Personal information
- Full name: Claire Coelho
- Date of birth: 16 May 1996 (age 30)
- Place of birth: Port Macquarie, New South Wales, Australia
- Height: 5 ft 5 in (1.65 m)
- Position: Goalkeeper

Senior career*
- Years: Team / Apps / (Gls)
- 2013–2023: Newcastle Jets / 47 / (0)
- 2017: → Sydney FC (loan) / 1 / (0)

Managerial career
- 2024–: Newcastle Jets FC (Goalkeeper Coach)

= Claire Coelho =

Australian soccer player

Claire Coelho (born 16 May 1996) is a retired Australian soccer player, who was a goalkeeper (2013–2023) for Newcastle Jets in the Australian A-League Women. Since 2024 she has been the Jets' goalkeeper coach.

==Early years==
Claire Coelho was born on 16 May 1996 in Port Macquarie, New South Wales. She attended St Agnes Primary School and played touch football in 2008. She finished secondary education at MacKillop Senior College in 2014, while representing the Under 18 Women's Country Cricket team as well as signing with Newcastle Jets soccer team at age 18. In 2015, at the local Hastings Awards for 2014, she was joint winner of Junior Sportsperson (18 and under) with Paige Leonhardt.

==Club career==
===Newcastle Jets, 2014–2023===
Coelho played for the Newcastle Jets from 2014 to 2017. During a match against the Brisbane Roar on 26 October 2014, she made 11 saves (9 in the second half) after replacing the starting goalkeeper due to injury. The Jets finished the 2014–15 W-League season in fifth place with a record. In September 2015, she re-signed with the team for the 2015–16 W-League season, though she did not play.

During the 2016–17 W-League season, Coehlo made one appearance for the Jets before transferring, on loan, to Sydney FC. In November 2016, after coming on for Kelsey Wys due to injury, Coehlo was named player of the match for her shutout in the 1–0 win over Perth Glory. In July 2017 she returned to the Jets.

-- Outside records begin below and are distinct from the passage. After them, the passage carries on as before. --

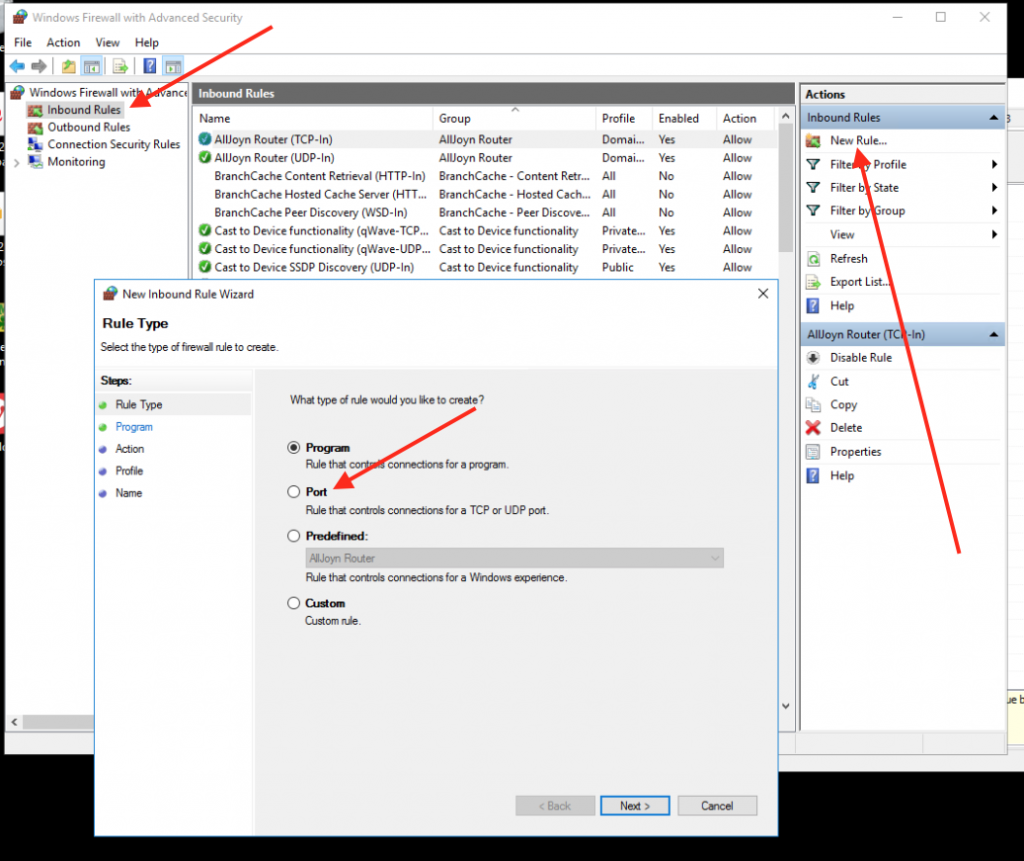
Task: Expand the Filter by Profile submenu
Action: click(994, 164)
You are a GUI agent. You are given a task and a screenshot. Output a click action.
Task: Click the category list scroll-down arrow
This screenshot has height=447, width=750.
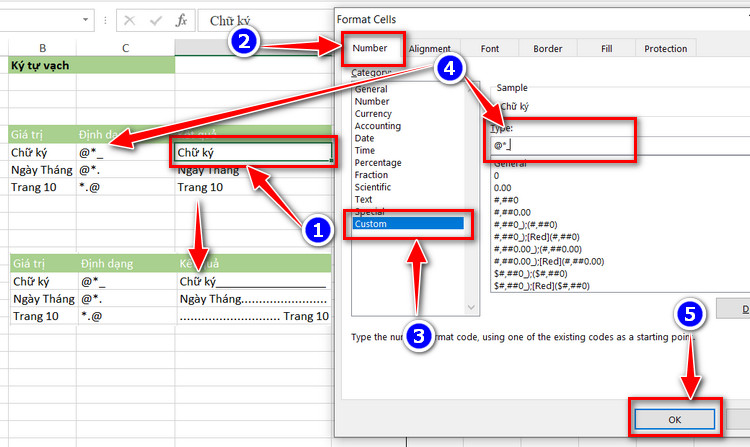471,307
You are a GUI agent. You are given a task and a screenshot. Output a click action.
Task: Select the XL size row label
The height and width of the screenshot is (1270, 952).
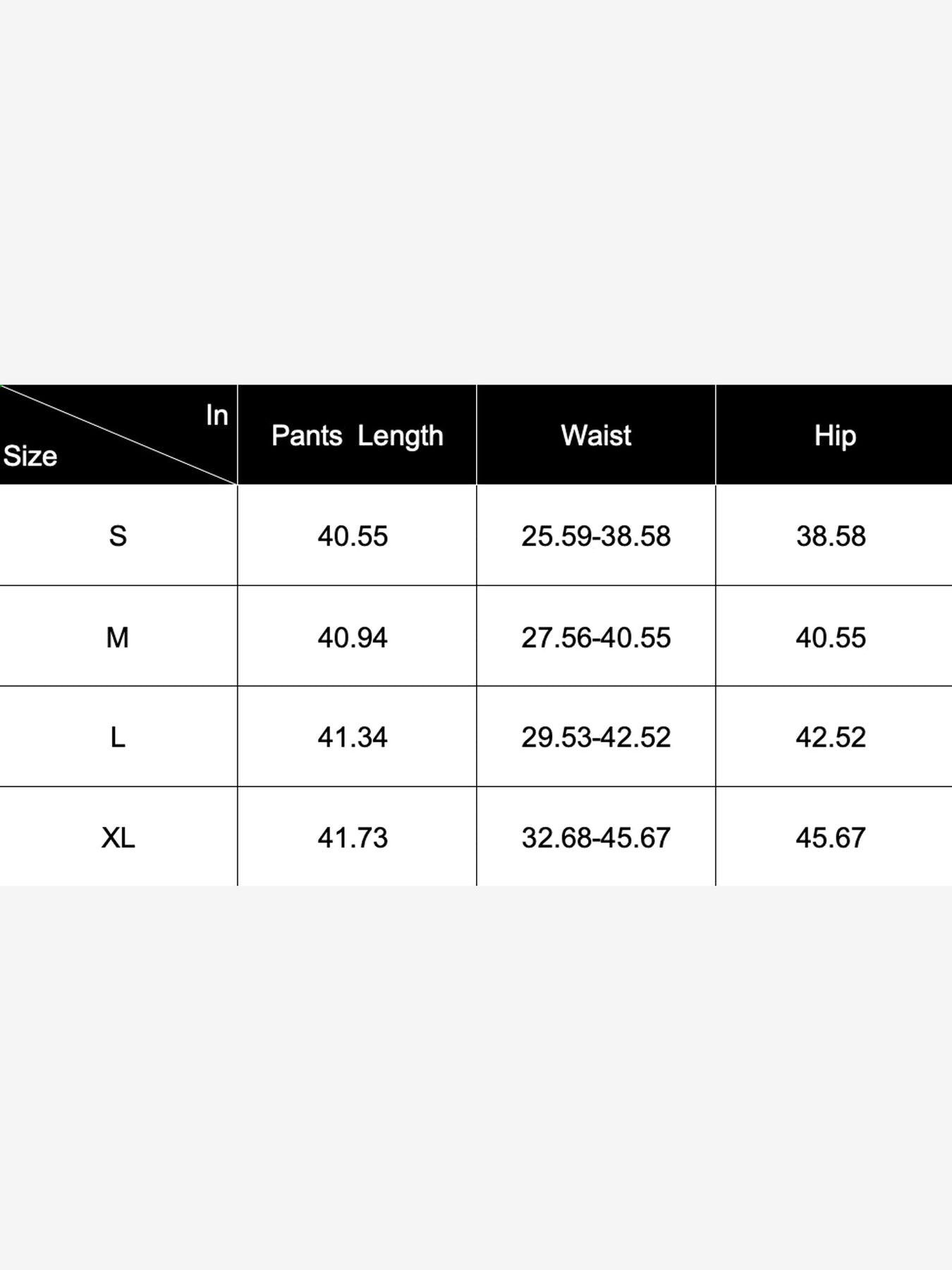[x=118, y=838]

In March 2023, Coelho announced her retirement as a player. Her last game for the Jets was in April 2023: a 4–0 away loss to Sydney.

===Sydney FC, 2017===
In February 2017, Coelho joined Sydney FC as an injury replacement for Sham Khamis. After advancing to the play-offs, the team was defeated 5–1 during the semi-finals.

==Coaching==
Coelho was appointed goalkeeper coach for Newcastle Jets since the 2024–25 season. In June 2026 she was given the same role for the 2026 A-Leagues All Stars Women game against Women's Super League side Chelsea to be held on 12 August at Allianz Stadium, Sydney.